2.3 Conclusion

Les Baka ont toujours été en contact avec d’autres populations aux modes de vie très divergents. C’est d’ailleurs ces différences qui créent une bonne complémentarité dont chaque partie en présence bénéficie. Aussi, il n’est pas étonnant que les données linguistiques et historiques convergent dans une perspective de contacts réguliers et soutenus entre les Baka et les autres groupes ethnolinguistiques. Par ailleurs, il a été constaté (et cela sera encore évoqué à plusieurs reprises dans les chapitres suivants) que les Baka, du fait d’une grande capacité d’adaptation, adoptent rapidement certains traits culturels de la société fréquentée. D’après Bahuchet (1989) les *Baakaa auraient emprunté leur langue aux Bantu (pour plus de détails concernant l’expansion bantu, se référer à Mouguiama Daouda 2005). Puis les *Baakaa, ou certains sous-ensembles de ce groupe, auraient été en contact avec des Oubanguiens, avec qui ils seraient restés en contact environ 1000 ans d’après Thomas (2008)62.

En fonction des différents éléments observés grâce à l’approche comparative, il apparaît clairement que le baka fait partie intégrante du sous-groupe ma’bo-mundu, et plus largement du groupe sere-ngbaka-mba. Par ailleurs, l’étude des irrégularités des correspondances a permis de mettre en évidence certains rapprochements entre langues. Le mayogo et le mundu se trouvent légèrement à l’écart (cf. Moñino, 1988) et les quatre autres langues sont très homogènes. Toutefois, il a été observé, d’une part, un rapprochement du ma’bo et du monzombo du point de vue vocalique (nasalisation), et d’autre part, un rapprochement du ma’bo et du gbanzili du point de vue consonantique. Ces observations sont, certes, intéressantes, mais il s’avère encore plus important de relever le rapprochement du baka et du monzombo sur le plan consonantique. Faits linguistiques qui peuvent être corrélés à des éléments culturels sachant que les Monzombo sont d’excellents pêcheurs63, et détenaient déjà la connaissance du fer, ils se trouvent alors très complémentaires des Baka, chasseurs et collecteurs. Il paraît donc pertinent d’envisager l’hypothèse d’une collaboration fructueuse de ces deux groupes ethnolinguistiques dans le passé. Aussi, en fonction des conclusions linguistiques (irrégularités partagées), il semble que les Baka aient été davantage en contact avec les Monzombo qu’avec les Ngbaka, ou se seraient séparés plus tardivement64.

Consigne 1: D'après la conclusion, de quel sous-groupe le baka fait-il partie intégrante ?

[Enregistrements issus d'une source de données]
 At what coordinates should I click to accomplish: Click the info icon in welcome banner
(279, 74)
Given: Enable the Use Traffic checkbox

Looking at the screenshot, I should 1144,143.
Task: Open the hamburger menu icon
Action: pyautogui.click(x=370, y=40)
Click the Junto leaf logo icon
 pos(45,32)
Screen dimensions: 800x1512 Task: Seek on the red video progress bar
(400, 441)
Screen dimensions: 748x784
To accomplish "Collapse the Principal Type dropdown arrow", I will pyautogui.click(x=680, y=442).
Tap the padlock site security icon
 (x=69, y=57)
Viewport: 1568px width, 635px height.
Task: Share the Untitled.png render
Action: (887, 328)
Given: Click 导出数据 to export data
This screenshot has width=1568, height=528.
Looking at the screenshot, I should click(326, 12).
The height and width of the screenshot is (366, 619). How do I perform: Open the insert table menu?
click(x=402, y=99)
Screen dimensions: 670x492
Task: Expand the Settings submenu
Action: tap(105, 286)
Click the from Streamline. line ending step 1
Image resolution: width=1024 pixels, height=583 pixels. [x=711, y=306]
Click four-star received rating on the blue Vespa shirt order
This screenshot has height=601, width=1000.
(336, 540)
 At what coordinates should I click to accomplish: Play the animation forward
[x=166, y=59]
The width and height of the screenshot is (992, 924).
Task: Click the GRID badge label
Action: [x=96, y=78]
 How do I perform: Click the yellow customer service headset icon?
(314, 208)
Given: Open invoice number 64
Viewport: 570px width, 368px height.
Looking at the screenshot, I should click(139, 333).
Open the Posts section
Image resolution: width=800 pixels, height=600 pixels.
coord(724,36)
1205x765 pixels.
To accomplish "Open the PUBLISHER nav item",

Consigne 2: Présentez sous forme de liste numérotée les lignes des enregistrements, en commençant par celle qui contient « Tap the padlock site security icon » et en terminant par celle qui contient « Action: tap(105, 286) », toutes deux incluses. Laissez de côté les lignes vides, s'il vous plaît.

Corrigé 1: Le baka fait partie intégrante du sous-groupe ma’bo-mundu.

Corrigé 2:
1. Tap the padlock site security icon
2.  (x=69, y=57)
3. Viewport: 1568px width, 635px height.
4. Task: Share the Untitled.png render
5. Action: (887, 328)
6. Given: Click 导出数据 to export data
7. This screenshot has width=1568, height=528.
8. Looking at the screenshot, I should click(326, 12).
9. The height and width of the screenshot is (366, 619). How do I perform: Open the insert table menu?
10. click(x=402, y=99)
11. Screen dimensions: 670x492
12. Task: Expand the Settings submenu
13. Action: tap(105, 286)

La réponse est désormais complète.